Similarly, cancer warnings could make somebody suddenly worry about a bump that's always been there. As much as peers and role models spur people's health fears, however, they can also counteract them, says Elkins. For instance, his emergency-room research suggests that patients stop imagining the worst when professionals reassure them that they will feel better. Also helpful, he says, is "getting them away from overwhelming health information."

Of course, health information in the right form and context can also aid people's health decision-making. Internet health information, for example, can benefit people if it's thorough, nuanced and accurate, note leaders of APA's Practice Directorate. To ensure such quality in e-mental health information, David Nickelson, PsyD, JD, director of the Office of Technology Policy and Projects in the Practice Directorate, represented psychology on a 1998 Internet Health Coalition project to develop an ethics code for e-health.

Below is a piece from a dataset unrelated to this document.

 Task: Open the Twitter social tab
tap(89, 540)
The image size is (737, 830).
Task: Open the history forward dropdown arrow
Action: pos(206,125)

In another recent effort, psychologist Lisa Grossman, PhD, JD, of APA's Board of Professional Affairs, represented psychology on an American Accreditation HealthCare Commission Association (URAC) e-health accreditation project. Grossman ensured that psychologists are included in approving Web mental health information. The Practice Directorate is also working to appoint a psychologist to URAC's accreditation review committee. And in a 2000 project, Nickelson created dotCOMSENSE, a pamphlet to help consumers ensure their privacy and make sense of online mental health information.

The take-away is to think about health information critically, says Pepperdine's Levy, author of the book, "Tools of Critical Thinking: Metathoughts for Psychology" (Allyn & Bacon, 1997). "A strong dose of skepticism is a healthy antidote, not just to misinformation but to our own health fears," he says.